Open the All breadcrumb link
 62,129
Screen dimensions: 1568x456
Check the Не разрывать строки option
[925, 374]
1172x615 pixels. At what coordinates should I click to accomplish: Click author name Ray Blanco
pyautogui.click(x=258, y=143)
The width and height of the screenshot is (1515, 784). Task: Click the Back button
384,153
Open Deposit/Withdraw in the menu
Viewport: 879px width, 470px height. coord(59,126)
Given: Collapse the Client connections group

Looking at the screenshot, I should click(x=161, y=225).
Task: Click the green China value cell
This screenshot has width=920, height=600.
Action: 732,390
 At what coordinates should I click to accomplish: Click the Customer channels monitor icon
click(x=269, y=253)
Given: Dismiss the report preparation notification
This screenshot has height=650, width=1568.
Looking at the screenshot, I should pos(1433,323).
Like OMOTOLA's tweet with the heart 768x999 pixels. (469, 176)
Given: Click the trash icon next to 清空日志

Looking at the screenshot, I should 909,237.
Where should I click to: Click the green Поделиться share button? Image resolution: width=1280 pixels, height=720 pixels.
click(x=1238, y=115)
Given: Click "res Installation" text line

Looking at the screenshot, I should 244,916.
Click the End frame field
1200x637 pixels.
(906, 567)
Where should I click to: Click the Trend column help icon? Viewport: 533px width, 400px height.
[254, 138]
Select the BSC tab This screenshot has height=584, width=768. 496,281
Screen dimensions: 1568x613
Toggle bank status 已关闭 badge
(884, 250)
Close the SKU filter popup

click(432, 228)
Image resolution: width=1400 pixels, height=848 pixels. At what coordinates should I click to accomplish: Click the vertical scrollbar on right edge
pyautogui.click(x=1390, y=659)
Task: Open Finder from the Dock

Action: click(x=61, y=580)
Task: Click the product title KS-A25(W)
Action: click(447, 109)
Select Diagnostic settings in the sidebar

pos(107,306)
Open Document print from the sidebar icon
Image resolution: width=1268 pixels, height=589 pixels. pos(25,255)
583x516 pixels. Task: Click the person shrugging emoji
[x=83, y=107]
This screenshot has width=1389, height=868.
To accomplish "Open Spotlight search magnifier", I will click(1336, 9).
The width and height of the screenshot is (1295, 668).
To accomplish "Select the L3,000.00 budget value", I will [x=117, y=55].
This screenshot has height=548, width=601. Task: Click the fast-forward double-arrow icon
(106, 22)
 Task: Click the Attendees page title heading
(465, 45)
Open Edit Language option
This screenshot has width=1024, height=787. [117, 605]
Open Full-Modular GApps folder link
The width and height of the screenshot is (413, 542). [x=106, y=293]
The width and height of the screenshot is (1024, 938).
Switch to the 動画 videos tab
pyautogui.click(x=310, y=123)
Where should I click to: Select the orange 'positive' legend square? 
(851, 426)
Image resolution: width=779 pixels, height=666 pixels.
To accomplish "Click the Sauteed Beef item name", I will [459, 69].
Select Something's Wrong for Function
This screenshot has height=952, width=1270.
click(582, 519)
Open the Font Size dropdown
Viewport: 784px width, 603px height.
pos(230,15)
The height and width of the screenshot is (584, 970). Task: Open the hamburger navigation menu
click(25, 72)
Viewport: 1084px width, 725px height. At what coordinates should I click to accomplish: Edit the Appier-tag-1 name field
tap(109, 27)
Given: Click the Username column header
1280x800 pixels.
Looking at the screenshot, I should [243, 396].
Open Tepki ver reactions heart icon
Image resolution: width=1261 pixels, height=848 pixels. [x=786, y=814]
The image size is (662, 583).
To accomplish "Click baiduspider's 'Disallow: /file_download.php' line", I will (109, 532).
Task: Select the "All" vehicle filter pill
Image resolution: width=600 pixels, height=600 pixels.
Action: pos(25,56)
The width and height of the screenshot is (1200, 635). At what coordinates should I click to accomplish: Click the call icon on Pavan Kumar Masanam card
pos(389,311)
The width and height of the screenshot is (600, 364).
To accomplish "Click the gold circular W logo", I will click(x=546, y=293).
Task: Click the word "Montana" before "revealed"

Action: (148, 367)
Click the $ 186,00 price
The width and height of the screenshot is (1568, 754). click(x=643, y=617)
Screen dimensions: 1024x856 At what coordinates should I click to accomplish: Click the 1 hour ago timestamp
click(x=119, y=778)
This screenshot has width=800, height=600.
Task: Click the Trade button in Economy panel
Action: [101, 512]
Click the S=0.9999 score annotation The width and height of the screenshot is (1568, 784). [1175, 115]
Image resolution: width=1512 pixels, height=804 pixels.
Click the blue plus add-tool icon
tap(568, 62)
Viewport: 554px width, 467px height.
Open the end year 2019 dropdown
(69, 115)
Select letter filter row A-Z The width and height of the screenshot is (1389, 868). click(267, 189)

§ **OBJECTIVE**
Output the rows above exactly as they appear, starting with the line that contains "Task: Click the green China value cell" and going on through the line that contains "Like OMOTOLA's tweet", both ends included.

§ **TASK ANSWER**
Task: Click the green China value cell
This screenshot has width=920, height=600.
Action: 732,390
 At what coordinates should I click to accomplish: Click the Customer channels monitor icon
click(x=269, y=253)
Given: Dismiss the report preparation notification
This screenshot has height=650, width=1568.
Looking at the screenshot, I should pos(1433,323).
Like OMOTOLA's tweet with the heart 768x999 pixels. (469, 176)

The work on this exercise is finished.